### EXERCISE PROMPT
Filter the lines below, copying out each one that contains the string "STYLE". Case counts.

EXTRACTED MATERIAL START

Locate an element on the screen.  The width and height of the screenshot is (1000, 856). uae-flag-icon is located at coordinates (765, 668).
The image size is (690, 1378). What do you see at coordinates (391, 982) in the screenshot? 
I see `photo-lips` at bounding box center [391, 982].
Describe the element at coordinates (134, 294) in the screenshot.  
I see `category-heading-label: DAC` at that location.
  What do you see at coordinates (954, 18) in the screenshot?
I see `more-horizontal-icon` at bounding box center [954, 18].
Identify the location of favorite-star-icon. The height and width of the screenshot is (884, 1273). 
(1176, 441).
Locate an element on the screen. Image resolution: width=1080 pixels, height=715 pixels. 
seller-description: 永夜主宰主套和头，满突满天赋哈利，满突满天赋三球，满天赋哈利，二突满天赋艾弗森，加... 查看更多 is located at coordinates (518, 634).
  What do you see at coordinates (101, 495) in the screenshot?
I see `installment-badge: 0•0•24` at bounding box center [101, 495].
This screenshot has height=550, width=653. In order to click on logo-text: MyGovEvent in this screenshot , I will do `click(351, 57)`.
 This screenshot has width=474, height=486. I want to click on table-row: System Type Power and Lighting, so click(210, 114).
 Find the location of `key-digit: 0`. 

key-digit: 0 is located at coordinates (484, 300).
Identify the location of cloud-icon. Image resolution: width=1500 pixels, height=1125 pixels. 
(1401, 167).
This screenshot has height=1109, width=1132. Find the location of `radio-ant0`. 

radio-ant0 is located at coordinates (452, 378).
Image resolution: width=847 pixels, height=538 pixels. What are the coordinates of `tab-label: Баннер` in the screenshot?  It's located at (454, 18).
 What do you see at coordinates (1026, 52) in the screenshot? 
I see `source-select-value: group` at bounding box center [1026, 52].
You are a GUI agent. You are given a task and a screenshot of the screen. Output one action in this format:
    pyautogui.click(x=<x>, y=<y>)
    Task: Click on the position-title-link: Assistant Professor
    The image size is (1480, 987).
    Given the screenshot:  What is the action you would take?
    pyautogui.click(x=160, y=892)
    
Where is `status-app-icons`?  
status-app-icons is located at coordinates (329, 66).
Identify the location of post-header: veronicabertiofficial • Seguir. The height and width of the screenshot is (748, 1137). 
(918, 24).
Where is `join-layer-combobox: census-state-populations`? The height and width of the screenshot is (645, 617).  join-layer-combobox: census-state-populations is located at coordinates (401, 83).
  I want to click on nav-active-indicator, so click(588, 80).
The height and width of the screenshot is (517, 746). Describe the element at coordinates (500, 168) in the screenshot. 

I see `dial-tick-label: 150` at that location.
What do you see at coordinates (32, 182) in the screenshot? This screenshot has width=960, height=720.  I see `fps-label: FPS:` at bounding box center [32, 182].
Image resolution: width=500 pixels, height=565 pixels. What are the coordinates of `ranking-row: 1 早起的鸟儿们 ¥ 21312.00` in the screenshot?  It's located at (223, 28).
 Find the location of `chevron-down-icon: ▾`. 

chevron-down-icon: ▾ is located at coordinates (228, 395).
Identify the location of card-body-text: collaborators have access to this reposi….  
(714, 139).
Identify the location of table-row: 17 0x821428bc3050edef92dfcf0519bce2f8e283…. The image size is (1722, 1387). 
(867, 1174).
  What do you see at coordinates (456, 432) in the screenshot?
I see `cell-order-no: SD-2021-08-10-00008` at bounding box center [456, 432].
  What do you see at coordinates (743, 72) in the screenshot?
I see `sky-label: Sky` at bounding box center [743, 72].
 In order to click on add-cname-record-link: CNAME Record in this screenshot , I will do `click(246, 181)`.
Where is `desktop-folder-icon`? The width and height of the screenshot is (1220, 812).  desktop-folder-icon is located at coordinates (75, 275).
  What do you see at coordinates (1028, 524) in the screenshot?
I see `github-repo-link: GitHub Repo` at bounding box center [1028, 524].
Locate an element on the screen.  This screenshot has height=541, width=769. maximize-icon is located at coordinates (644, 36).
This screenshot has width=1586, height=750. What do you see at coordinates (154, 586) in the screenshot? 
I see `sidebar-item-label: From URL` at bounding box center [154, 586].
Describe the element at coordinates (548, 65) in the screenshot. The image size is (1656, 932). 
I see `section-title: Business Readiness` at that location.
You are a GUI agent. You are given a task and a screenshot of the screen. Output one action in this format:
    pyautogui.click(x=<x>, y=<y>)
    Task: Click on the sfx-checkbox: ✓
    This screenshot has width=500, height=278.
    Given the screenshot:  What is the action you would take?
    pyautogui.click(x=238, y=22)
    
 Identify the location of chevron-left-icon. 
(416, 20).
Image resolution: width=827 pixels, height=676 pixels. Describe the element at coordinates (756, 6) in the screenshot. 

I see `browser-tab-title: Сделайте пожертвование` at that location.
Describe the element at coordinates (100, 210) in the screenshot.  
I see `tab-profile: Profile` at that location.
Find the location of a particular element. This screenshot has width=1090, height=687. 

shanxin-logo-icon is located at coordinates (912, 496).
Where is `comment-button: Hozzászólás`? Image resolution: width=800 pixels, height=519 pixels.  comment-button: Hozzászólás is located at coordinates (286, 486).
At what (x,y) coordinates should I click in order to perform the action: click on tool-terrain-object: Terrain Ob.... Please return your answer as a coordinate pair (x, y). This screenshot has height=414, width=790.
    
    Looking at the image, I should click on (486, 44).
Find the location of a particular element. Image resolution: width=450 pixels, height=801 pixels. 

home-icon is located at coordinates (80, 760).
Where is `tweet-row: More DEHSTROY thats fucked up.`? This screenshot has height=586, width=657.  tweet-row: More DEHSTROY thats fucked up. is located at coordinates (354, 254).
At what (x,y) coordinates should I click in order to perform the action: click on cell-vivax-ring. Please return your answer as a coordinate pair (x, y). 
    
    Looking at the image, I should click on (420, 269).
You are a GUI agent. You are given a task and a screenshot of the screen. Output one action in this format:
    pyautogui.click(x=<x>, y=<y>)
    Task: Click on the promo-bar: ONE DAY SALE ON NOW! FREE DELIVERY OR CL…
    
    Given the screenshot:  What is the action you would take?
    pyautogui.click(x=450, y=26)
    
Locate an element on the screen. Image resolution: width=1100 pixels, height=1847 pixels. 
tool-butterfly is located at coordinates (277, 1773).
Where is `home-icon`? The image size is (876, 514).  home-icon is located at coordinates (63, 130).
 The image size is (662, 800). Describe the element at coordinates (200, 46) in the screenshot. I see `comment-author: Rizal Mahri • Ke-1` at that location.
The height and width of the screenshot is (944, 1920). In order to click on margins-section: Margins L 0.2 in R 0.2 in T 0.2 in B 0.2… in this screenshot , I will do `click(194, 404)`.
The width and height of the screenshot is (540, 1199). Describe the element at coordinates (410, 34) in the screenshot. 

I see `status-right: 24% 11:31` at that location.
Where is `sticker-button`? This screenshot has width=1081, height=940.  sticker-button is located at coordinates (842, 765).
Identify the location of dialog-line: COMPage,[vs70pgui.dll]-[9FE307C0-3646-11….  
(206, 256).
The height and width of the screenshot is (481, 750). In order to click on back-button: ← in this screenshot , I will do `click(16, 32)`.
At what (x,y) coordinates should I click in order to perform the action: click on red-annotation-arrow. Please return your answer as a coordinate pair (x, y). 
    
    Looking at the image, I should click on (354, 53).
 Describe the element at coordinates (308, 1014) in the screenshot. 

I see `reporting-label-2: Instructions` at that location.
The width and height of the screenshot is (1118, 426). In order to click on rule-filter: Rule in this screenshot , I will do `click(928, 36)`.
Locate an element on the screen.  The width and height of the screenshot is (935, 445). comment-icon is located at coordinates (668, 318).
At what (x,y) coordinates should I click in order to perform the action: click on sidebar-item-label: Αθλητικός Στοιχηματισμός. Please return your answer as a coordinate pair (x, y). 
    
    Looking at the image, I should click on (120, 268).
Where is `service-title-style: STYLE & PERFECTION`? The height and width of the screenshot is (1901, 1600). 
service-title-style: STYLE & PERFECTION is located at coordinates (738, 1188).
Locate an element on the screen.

EXTRACTED MATERIAL END

### RESULT OF THIS EXERCISE
Where is `service-title-style: STYLE & PERFECTION`? The height and width of the screenshot is (1901, 1600). 
service-title-style: STYLE & PERFECTION is located at coordinates (738, 1188).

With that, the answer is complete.